| Görev A |
Erdoğan'ın seçim konuşmalarını ele alan metne göre aşağıdaki soruları yanıtlayın:
(i) Yazarın hatırladığı, 2019 Yerel Seçimleri'ndeki konuşmayı Erdoğan hangi şehirde yapmıştı?
(ii) Süleyman Soylu alıntılanan konuşmasını hangi tarihte ve nerede yapmıştı?
(iii) Soylu'nun sözlerinde tatil yapılan yerler olarak hangi üç yer sayılıyor?
| Görev B |
Erdoğan'ın seçim konuşmalarını ele alan metinde "O konuşmasın da" sözleriyle başlayıp "demeye devam ediyor." sözleriyle biten kısmı hiç değiştirmeden yazın.

| Verilen Metin |
######

Bu sert dilin hala Cumhur ittifakının için olan Yeniden Refah Partisi yüzünden olduğu söylense de aynı Erdoğan’ın tüm konuşmalarında 3-5 Oy için deyip, ‘Zübük, Mazlum’ söylemlerini ekleyip, aşağıladıklarıyla partisine oy vermeyi düşünenleri adeta kaçırıp, bir iki oy demeye getiriyor gibi..
Geçen seçimlerde anketleri bile hain ilan eden aynı AK Parti Genel Başkanı Erdoğan’ın en son İzmir’de yaptığı konuşmasının bir önceki seçim de yani birçok büyükşehir ve memleketim Ardahan’ı kendisine kayıp ettiren 2019 Yerel Seçimler de Adana’da yaptığı satır aralarındaki konuşmasını hatırlıyorum.
O konuşmasın da ay Erdoğan’ın, ‘Millet, bayrak, ezan, vatan düşmanı kim varsa karşısında olmak namus borcumuz. Bu mesele onur meselesidir. 3-5 oy için onlara göz yumarsak evlatlarımızın yüzüne bakamayız. 31 Mart’ta milletimiz bunlara hak ettikleri dersi verecektir. Milletimizle birlikte, ister PKK olsun ister FETÖ isterse şu veya bu güç hiç fark etmez, özgürlüğümüzün sembolü bayrağımıza göz dikenlere karşı kanımızın son damlasına kadar mücadele etmeyi sürdüreceğiz.”‘ demişti.
Ve aynı konuşmalarının devamında sanki seçime değil, savaşa gidiyormuşuz gibi durup, durduk yerde bugünlerde bir kara haberin gelmediği Irak ile Suriye Rojava’yı da işaret ederek ‘Bizim derdimiz 3-4 oy değil, kanımızın son damlasına kadar mücadele etmeyi sürdüreceğiz’ demiş ve demeye devam ediyor.
Erdoğan’ın bu konuşma öncesi bana göre kendisini de geren ve gereksiz gergin bir dil kullanmasına neden olan ve şu an nerede olduğunu çokta bilmediğimiz ve adeta adı bile unutulan eski İçişleri Bakanı Soylu’nun o dönem ki dikkat çeken yetmedi Almanya ile Türkiye’yi yeniden geren açıklamalarını da hatırlıyoruz.
Eski ve yaklaşan bu seçimler öncesi adı unutulan dönemin İçişleri Bakanı Süleyman Soylu’nun 3 Mart 2019’da Ankara’nın Polatlı ilçesinde yaptığı konuşmada şu ifadelere yer vermişti: “Avrupa’da, Almanya’da öyle terör örgütünün toplantılarına katılıp da ondan sonra gelip Antalya’da, Bodrum’da, Muğla’da tatil yapanlar var ya, onlar için de tedbir aldık şimdi. Hadi gelsinler bakalım hava limanlarından içeri girsinler. Gözaltına alıp yallah, öyle kolay değil. Dışarıda hainlik yapıp, içeride, Türkiye’de keyfini, sefasını sürmek bundan sonra kolay değil.”

######

| Sağlanan Veri |
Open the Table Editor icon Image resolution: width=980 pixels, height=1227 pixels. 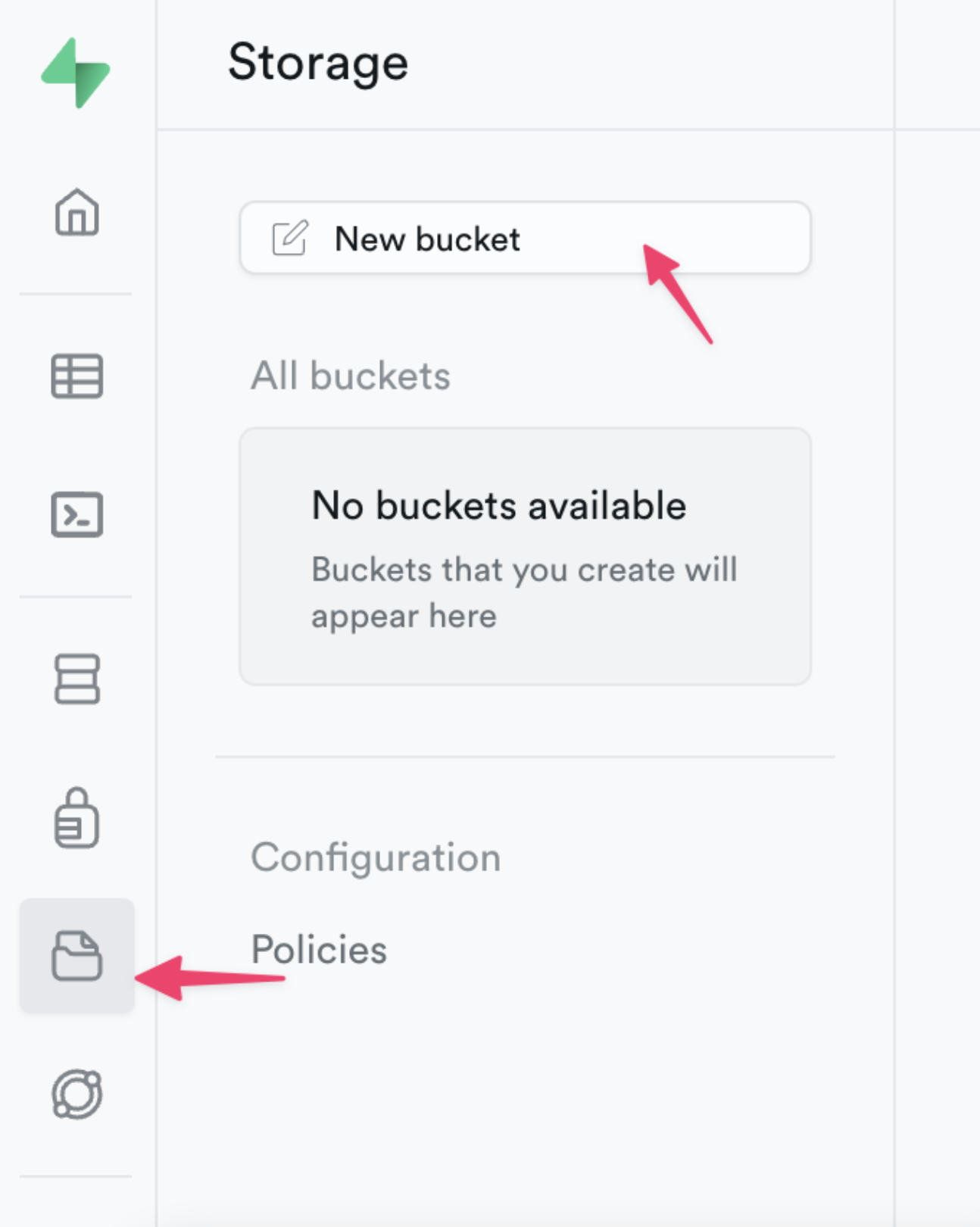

######

| Doğru Yanıt A |
(i) Adana'da.
(ii) 3 Mart 2019'da, Ankara'nın Polatlı ilçesinde.
(iii) Antalya, Bodrum ve Muğla.

| Doğru Yanıt B |
O konuşmasın da ay Erdoğan’ın, ‘Millet, bayrak, ezan, vatan düşmanı kim varsa karşısında olmak namus borcumuz. Bu mesele onur meselesidir. 3-5 oy için onlara göz yumarsak evlatlarımızın yüzüne bakamayız. 31 Mart’ta milletimiz bunlara hak ettikleri dersi verecektir. Milletimizle birlikte, ister PKK olsun ister FETÖ isterse şu veya bu güç hiç fark etmez, özgürlüğümüzün sembolü bayrağımıza göz dikenlere karşı kanımızın son damlasına kadar mücadele etmeyi sürdüreceğiz.”‘ demişti.
Ve aynı konuşmalarının devamında sanki seçime değil, savaşa gidiyormuşuz gibi durup, durduk yerde bugünlerde bir kara haberin gelmediği Irak ile Suriye Rojava’yı da işaret ederek ‘Bizim derdimiz 3-4 oy değil, kanımızın son damlasına kadar mücadele etmeyi sürdüreceğiz’ demiş ve demeye devam ediyor.